* Tasks for this exercise
A) In the endorsement editorial, who are the three great victims of the state's current educational movement?
B) Resume the endorsement editorial after its final sentence, keeping its voice.

* Document text
----

Oh, those phrases.  Real world problems.  Developmentally appropriate. The whole child.  Portfolio and non-graded assessment.

It's enough to remind one of how Tennessee Williams described the stage magician in The Glass Menagerie:  "He gives you illusion that has the appearance of truth..."

The New Katy News chooses to endorse Mrs. McGarr in this race because she has not, does not and will not tolerate any of this non-cognitive gibberish.

We endorse Mrs. McGarr because of her outstanding and demonstrable expertise in a wide range of academic and curriculum-oriented issues.  It has instilled within her a total commitment that academic standards must not be compromised here because the state's educational bureaucracy has sold out to the pseudo 'intellectuals' of our time whose destruction lasts far beyond their transient authority over the process.

We endorse Mrs. McGarr because of her unquestioned courage in playing the leadership role in addressing these academic issues in Katy--in the community and at the Board table.

We endorse Mrs. McGarr because she understands that not every child will attend college or a university but that every child should leave school having mastered basic skills and having achieved fundamental knowledge which makes them employable in the real world.

And while Katy remains head and shoulders above many school districts, the public should understand that only a false sense of ego would allow it to believe that this District is immune from these powerful forces. We will not use this occasion to recite specific concerns that we have addressed and documented in the past.

There are three great victims to the state's current educational movement--the students, the classroom teachers and the taxpayers--students who have become modern-day guinea pigs; teachers who are often forced to compromise their own standards, and taxpayers who are asked to pay more and more for less and less.

With the challenges this District will face over the next three years, Mrs. McGarr will prove to be the best friend of each.

----

* Records
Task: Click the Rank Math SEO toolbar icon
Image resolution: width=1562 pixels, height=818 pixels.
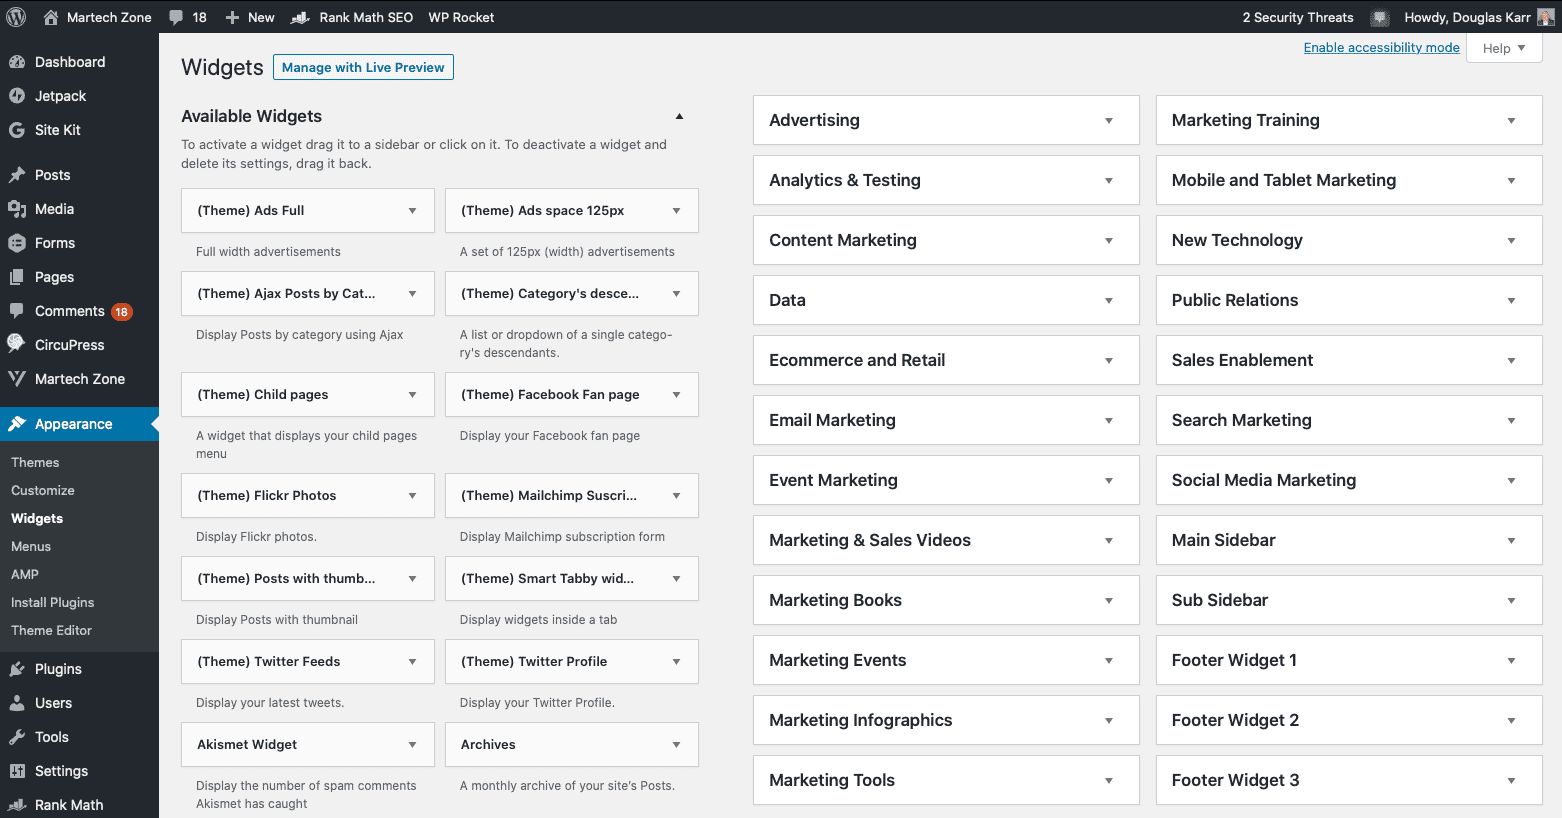Action: 300,17
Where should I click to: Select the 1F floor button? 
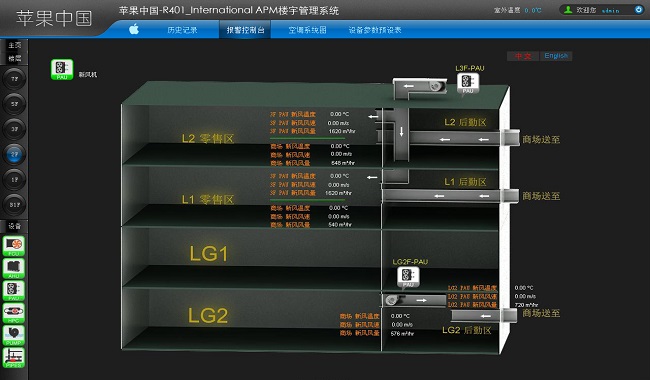(15, 179)
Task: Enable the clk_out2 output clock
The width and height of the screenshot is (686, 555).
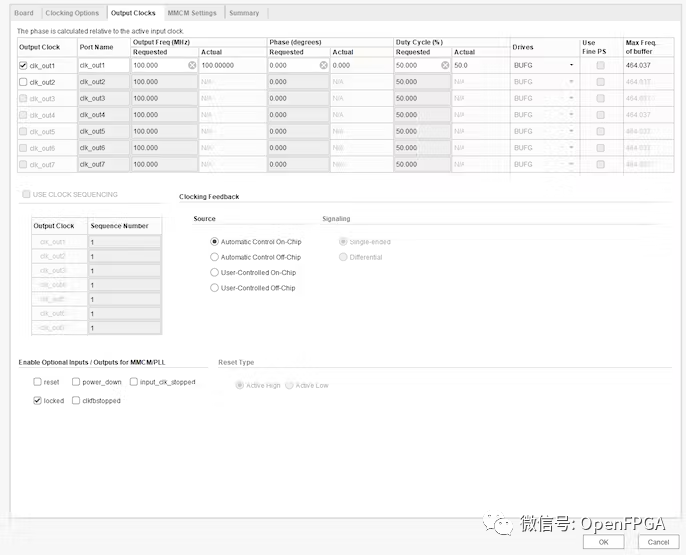Action: 24,82
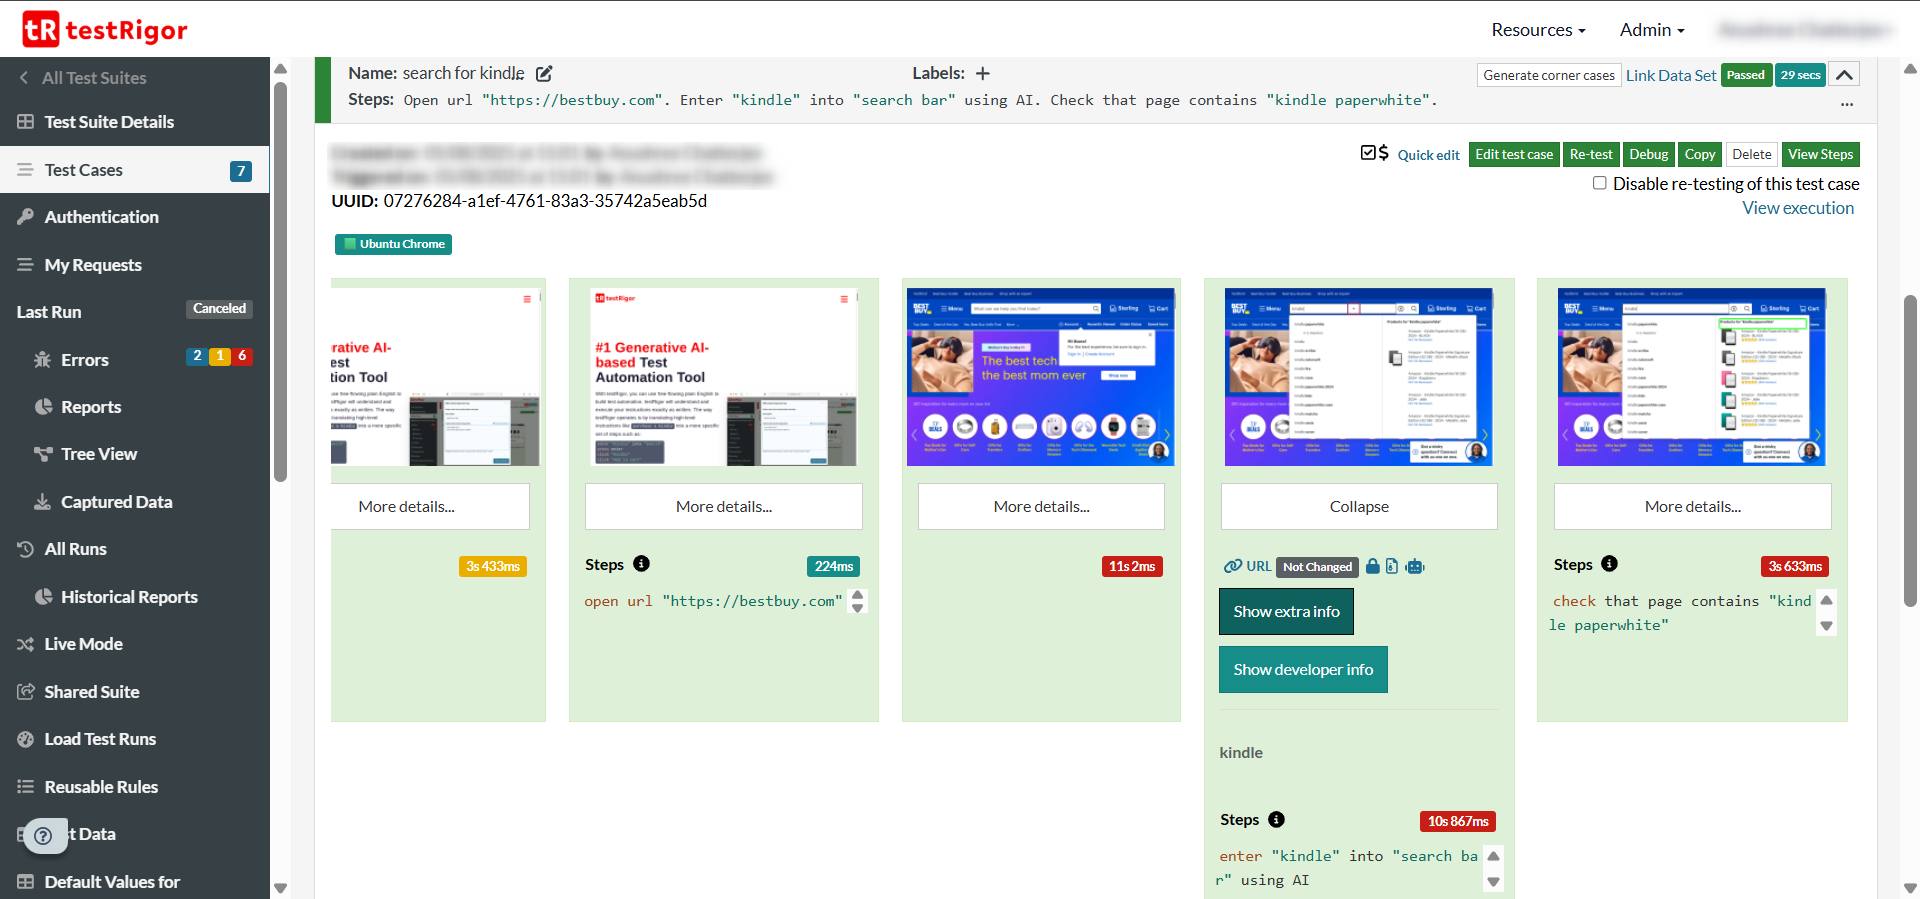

----

* Expected results
A) The students, the classroom teachers and the taxpayers.

B)
This District will soon define the process of selecting the next superintendent of schools.  Part of that process should be to give the public significant prior input into suggesting the performance standards that should be incorporated into the next superintendent's contract.

Confronted with this overwhelming burden of responsibility to our children, it is actually frightening to think that a person of Mrs. McGarr's intellectual stature and personal courage would not be on the Board to help advocate for the public interest during this critical process.

While it is no secret that the owners of The New Katy News have had difficulties with the Katy ISD school board as an entity we do believe that most of the other members of the Board now have a better understanding of their responsibilities to curriculum issues.  In expressing our profound respect for Mrs. McGarr's talents, we are not seeking to diminish other members of the Board.  But we do say this:  a Katy I.S.D. school board without Mary McGarr's knowledge and leadership on issues of curriculum will not be as good a Board.

Like all of us and all of them, Mrs. McGarr has strengths and weaknesses.

But is is her overwhelming strength in the issues of curriculum and academic accountability that the public simply cannot afford to lose at this critical time in Katy ISD's history.

We do not write this editorial to tell you how to vote.  We write it to help publicly elevate the importance of the May 7 election and to encourage your participation.

If you agree with us, we urge you to contact Mrs. McGarr and help in her grassroots campaign.  Help her walk door-to-door.  Put a sign in your yard.  Donate $5 or may $10.  Don't be consumed by apathy.  Your involvement in her campaign WILL make a difference.  Call 578-1679.

If you support her opponent, then by all means work on his behalf.

We believe that less than a decade from now, Katy will look back at this period and be able to answer these questions:  Was Katy ISD able to resist a national and state movement of educational mediocrity?  Or, was it consumed by it?  From our perspective, Mary McGarr is the unquestioned leader of the resistance.